Glioblastoma multiforme tedavisinde kullanılmak üzere siRNA taşıyıcı sistemlerin geliştirilmesi ve etkinliklerinin değerlendirilmesi

Abstract

Amaç: Tez kapsamında Glioblastome Multiforme tedavisinde kullanılmak üzere beyine hedefleme özelliğine sahip siRNA taşıyıcı nanopartiküler sistemlerin geliştirilmesi amaçlandı.Gereç ve Yöntem: Mikroemülsiyon dilüsyon tekniği ile elde edilen fonksiyonel katı lipit nanopartiküllerinin dış yüzeyine spesifik olarak tümöre penetre olma özelliği bulunan iRGD peptidi bağlanarak hedeflenebilir nanopartiküller elde edildi. Elde elde edilen nanopartiküllerin karakterizasyonu gerçekleştirildi. Genetik materyal ile kompleks yapabilme, gerektiğinde kompleksten genetik materyali salabilme ve serum nükleazlarına karşı genetik materyali koruyabilme özellikleri incelendi. siRNA-EGFR ve siRNA-PDL1 ile kompleks hale getirilmiş nanopartiküllerin in vitro ve in vivo gen susturma etkinlikleri değerlendirildi. Yüzeyinde iRGD bağlı nanopartiküllerin hedefleme özellikleri in vitro ve in vivo olarak incelendi. Optimum formülasyonun sağ kalım üzerine etkisi intrakranial glioblastoma zenograft modelinde radyasyon varlığında ve yokluğunda değerlendirildi. Bulgular ve Sonuçlar: Tez kapsamında geliştirilen yöntem ile tümör hücrelerine iRGD bağımlı hedefleme özelliği kanıtlanmış, 50 nm’den küçük partikül boyutuna sahip, pozitif yüklü, monodispers nanopartikül sistemleri elde edildi. Optimum formülasyonun genetik materyal ile etkin bir şekilde kompleks yapabildiği ve onu serum nükleazlarından koruyabildiği tespit edildi.
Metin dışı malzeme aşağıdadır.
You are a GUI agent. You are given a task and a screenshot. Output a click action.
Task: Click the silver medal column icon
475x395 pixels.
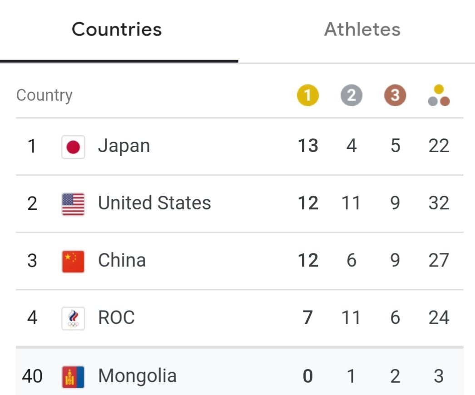pos(351,95)
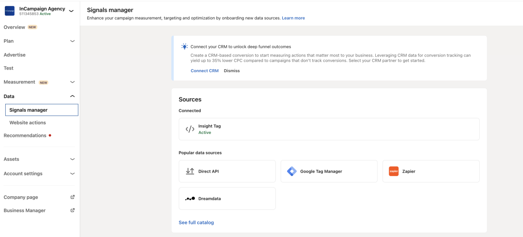Open Company page external link icon

pyautogui.click(x=72, y=197)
Nanopartikülün hedefleme özelliği in vitro ve in vivo olarak gösterildi. İn vivo olarak yapılan çalışmalar ile, geliştirilen genetik materyal taşıyıcı hedeflenebilir formülasyonun sağ kalımı anlamlı derecede uzattığı kanıtlandı (p<0,05).

Aim: The aim of this thesis is to develop brain targeting siRNA delivery systems for the treatment of Glioblastoma Multiforme.Materials and Methods: The functional nanoparticles were obtained by microemulsion dilution method. The İRGD peptide that has spesific tumor penetration ability, was bound to the outer surfacer of nanoparticles. Characterization studies of the obtained nanoparticles were carried out. The complex formation ability of nanoparticles, the release feature of genetic material from the complex and the protection ability against serum nucelases were investigated. The in vitro and in vivo gene silencing efficiencies of siRNA-EGFR and siRNA-PDL1 carriying nanoparticles were evaluated. Targeting properties of iRGD-bound nanoparticles were investigated in vitro and in vivo. The survival benefit of the optimal formulation was assessed in the intracranial glioblastoma zenograft model, with or without radiation.Results and Conclusion: With the method developed in this thesis, positively charged, monodisperse nanoparticle systems with a particle size smaller than 50 nm were obtained. It has been found that the optimal formulation could efficiently complex with genetic material and protect it from serum nucleases. The-iRGD dependent targeted ability of nanoparticles were demonstrated in vitro and in vivo. Finally, in vivo studies which was carried on glioblastoma xenograft model have shown that the developed siRNA-EGFR and siRNA-PD-L1-carrying targetable nanopartarticles extends survival significantly (p <0.05).